REPUBLIKA.CO.ID, JAKARTA— Lembaga Student Research Center (SRC) Pimpinan Pusat Ikatan Pelajar Nahdlatul Ulama (PP IPNU) melakukan survei tentang new normal dalam prespektif pelajar. Hasil survei menunjukkan bahwa 69,3 persen pelajar setuju terhadap penerapan new normal dalam pendidikan.
Sebagai salah satu organisasi pelajar terbesar di Indonesia, IPNU ingin ikut berkonstribusi memberikan masukan kepada pemerintah melalui mini riset tentang new normal. Survei ini dilakukan pada tanggal 4-14 Juni 2020, dengan responden 1.273 Pelajar SMP, SMA dan mahasiswa di 34 Provinsi di Indonesia.
Direktur SRC PP IPNU, Agus Suherman Tanjung, menyampaikan survei ini diawali dengan pertanyaan tentang pengetahuan pelajar tentang apa itu new normal. Hasilnya, ada 67,5 persen pelajar menjawab paham new normal, kemudian 20,3 persen kurang paham, 10,7 persen menjawab sangat paham, dan sisanya 1,5 persen menjawab tidak paham.
Selain itu, dalam survei ini juga menampilkan data tentang pemberlakuan new normal pada pendidikan, baik sekolah maupun kampus. “Data menunjukkan 17,3 responden menjawab sangat setuju, kemudian 52 persen menjawab setuju, 25,9 persen tidak setuju, dan 4,8 persen menjawab sangat tidak setuju,” ujar Agus dalam siaran pers yang diterima Republika.co.id, Senin (15.6).
Sementara itu, Ketua Umum PP IPNU, Aswandi Jaelani, menjelaskan dari survei ini 69,3 persen para pelajar jug sepakat dengan penerapan new normal dalam pendidikan. “Iya betul, jadi menurut mereka penerapan new normal ini sudah bisa diterapkan di bidang pendidikan bahkan angkanya 69,3 persen pelajar yang setuju terhadap pemberlakukaan new normal ini,” ujar Aswandi saat dikonfirmasi lebih lanjut.
Namun, menurut dia, meskipun para pelajar setuju dengan penerapan new normal ini pemerintah harus tetap memperhatikan protokol kesehatan yang berlaku dan menyediakan fasilitas yang memadahi di lingkungan pendidikan.

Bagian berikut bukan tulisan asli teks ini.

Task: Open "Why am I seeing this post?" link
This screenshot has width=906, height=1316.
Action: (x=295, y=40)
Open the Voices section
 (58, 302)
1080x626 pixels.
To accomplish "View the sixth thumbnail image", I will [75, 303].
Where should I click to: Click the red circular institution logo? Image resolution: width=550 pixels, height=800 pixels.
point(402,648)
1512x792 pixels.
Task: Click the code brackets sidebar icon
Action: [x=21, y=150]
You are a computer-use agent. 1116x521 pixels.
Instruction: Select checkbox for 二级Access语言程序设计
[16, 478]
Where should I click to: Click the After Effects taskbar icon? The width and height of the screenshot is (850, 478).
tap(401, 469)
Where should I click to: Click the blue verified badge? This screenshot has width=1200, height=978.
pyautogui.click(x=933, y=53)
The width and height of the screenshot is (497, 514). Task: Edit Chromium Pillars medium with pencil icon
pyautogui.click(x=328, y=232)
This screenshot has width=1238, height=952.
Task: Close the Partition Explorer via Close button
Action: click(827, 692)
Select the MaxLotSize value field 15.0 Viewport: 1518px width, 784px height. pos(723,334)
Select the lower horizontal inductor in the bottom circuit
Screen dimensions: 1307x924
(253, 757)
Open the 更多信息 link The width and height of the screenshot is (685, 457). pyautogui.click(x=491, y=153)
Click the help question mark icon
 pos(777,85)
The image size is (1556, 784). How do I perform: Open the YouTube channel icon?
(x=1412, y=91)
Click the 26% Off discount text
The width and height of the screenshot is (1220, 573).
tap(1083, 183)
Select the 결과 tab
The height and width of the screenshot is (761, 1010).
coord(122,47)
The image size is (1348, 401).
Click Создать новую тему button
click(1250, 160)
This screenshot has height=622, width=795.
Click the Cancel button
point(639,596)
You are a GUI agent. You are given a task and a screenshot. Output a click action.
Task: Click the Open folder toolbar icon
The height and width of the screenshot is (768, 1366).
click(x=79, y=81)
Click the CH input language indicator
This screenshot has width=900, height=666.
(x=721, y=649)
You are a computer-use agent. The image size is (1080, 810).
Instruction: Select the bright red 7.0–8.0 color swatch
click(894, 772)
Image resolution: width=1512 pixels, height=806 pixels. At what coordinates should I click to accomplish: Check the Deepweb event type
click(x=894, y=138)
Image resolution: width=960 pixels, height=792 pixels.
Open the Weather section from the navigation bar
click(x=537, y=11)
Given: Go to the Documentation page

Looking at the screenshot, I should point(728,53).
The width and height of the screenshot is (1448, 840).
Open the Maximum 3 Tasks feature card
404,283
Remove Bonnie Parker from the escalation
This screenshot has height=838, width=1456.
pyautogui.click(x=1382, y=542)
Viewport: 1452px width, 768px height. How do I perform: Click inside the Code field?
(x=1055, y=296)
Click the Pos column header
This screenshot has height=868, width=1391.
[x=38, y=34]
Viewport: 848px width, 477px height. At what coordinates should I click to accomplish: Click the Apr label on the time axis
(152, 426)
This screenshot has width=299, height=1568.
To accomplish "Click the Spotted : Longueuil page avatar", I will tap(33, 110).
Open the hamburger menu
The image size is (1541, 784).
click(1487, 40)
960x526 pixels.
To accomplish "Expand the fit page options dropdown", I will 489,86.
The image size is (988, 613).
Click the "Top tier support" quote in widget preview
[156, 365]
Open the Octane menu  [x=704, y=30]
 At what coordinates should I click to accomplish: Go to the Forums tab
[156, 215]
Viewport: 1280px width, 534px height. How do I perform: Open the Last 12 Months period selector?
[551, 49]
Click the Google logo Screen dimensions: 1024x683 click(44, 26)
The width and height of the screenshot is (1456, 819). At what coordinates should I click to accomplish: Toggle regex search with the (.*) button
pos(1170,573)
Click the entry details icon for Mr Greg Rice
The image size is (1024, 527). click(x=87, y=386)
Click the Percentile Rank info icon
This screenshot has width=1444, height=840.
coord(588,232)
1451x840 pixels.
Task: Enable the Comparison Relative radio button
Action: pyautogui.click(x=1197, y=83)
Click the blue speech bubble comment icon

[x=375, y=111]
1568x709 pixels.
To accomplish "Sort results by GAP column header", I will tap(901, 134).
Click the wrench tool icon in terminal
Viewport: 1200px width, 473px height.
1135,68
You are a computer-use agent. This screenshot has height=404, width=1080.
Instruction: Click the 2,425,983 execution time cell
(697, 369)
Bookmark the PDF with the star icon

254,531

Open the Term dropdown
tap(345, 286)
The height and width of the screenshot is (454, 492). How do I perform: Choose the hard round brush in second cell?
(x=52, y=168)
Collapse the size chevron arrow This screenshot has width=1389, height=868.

Dari hasil survei ini juga menunjukan bahwa 68 persen pelajar menginginkan model pembelajaran dilakukan dengan kombinasi antara tatap muka dan daring (virtual). Karena itu, IPNU menyarankan kepada pemerintah untuk melakukan perubahan dalam metode dan model pembelajaran yang dilakukan, baik di sekolah maupun di kampus.
Sekretaris Umum PP IPNU, Mufarrihul Hazin menjelaskan, pembelajaran di era new normal sebaiknya dilakukan dengan model blended learning, yaitu menggabungkan antara pembelajaran tatap muka (offline) dan melalui daring (online).
“Jadi belajar secara tatap mukanya tidak full, misalkan satu hari dibagi menjadi dua shift. Strategi lainnya adalah ketika pembelajaran berbasis teori maka cukup dengan daring sedangkan yang berbasis praktik dapat dilakukan dengan tatap muka,” jelas Hazin.